Sou filho de um pai negro e uma mãe branca, mas sempre tive mais contato com o lado materno da família. Ainda que meu avô e meu tio pudessem ser vistos como negros, eles definitivamente não se identificavam dessa forma. Esse contexto, junto a uma criação de classe média, foi a receita perfeita para uma identidade racial fragmentada.
Lembro de ouvir muitas vezes durante a infância sobre como era bom eu não ter puxado tanto o meu pai, especialmente o seu cabelo crespo. Afinal, se eu tivesse um “cabelo ruim” nunca poderia deixá-lo crescer, como fiz na minha adolescência. Nessa época eu era moreninho, café com leite, talvez até pardo. Ouvia até que parecia indígena ou árabe, mas negro nem pensar.

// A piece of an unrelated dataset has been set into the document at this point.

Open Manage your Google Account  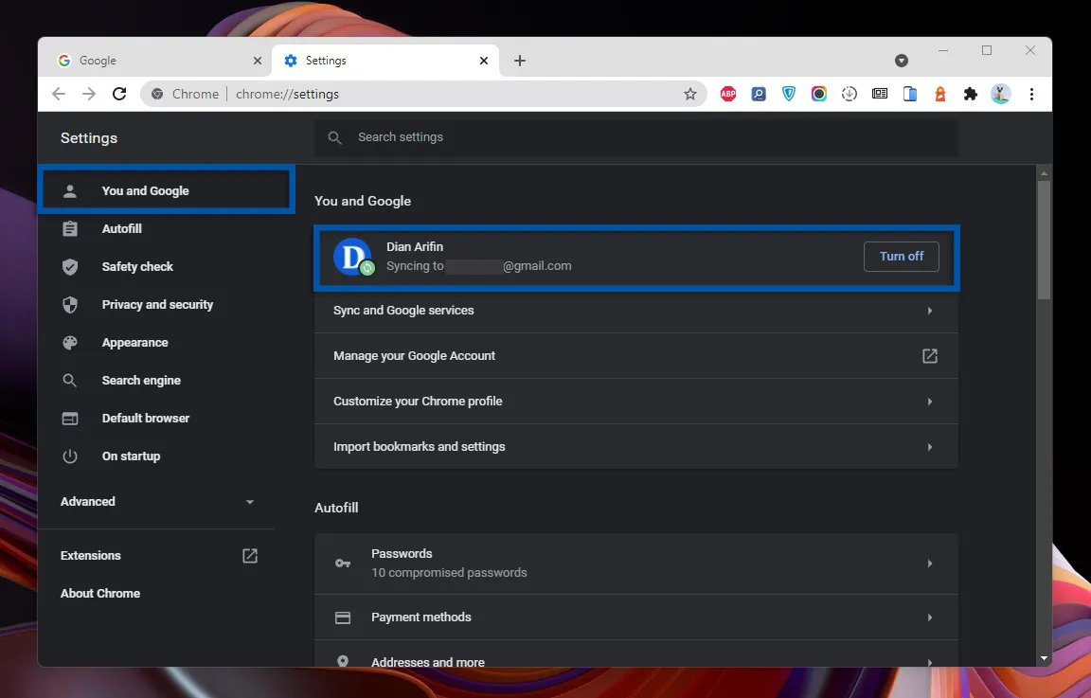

Quando olho para trás, consigo ver diversas marcas de racismo, mesmo dentro dessa bolha protegida de criação em condomínio e escola particular. Não podia ir ao shopping de chinelo como os brancos da zona sul. Precisava estar bem arrumado, já que eu era um “bom negro”, que recebeu a melhor educação possível e vestia roupas bem passadas pela empregada doméstica.
Rap e funk eram duas coisas que passavam longe da porta de casa. Imagina se uma criança bem criada pode escutar essas letras chulas e repletas de palavrões? Não que eu precisasse escutar música erudita também. Qualquer coisa que fosse boa o bastante para passar na MTV estava de bom tamanho.
O fato de eu ter aprendido muito bem os códigos brancos garantiam que eu tivesse acesso a outras coisas. Que eu fosse compreendido e elogiado com muito mais frequência. Inconscientemente, eu tinha clareza do meu papel e sabia desempenhá-lo muito bem.
Foi só depois de adolescente que comecei a discrepância no tratamento dado a outras pessoas ao meu lado que possuíam peles mais escuras ou apenas se expressavam com outros códigos. Quando entrei em uma escola federal e passei a ter mais colegas de sala negros, começou esse processo de tomada de consciência racial.
Muitos anos depois, ainda busco repensar a minha identidade dentro dessas classificações. Enquanto tento resgatar essa cultura negra que estava ausente (ou talvez latente?), também entendo melhor o meu papel nessa realidade de contrastes.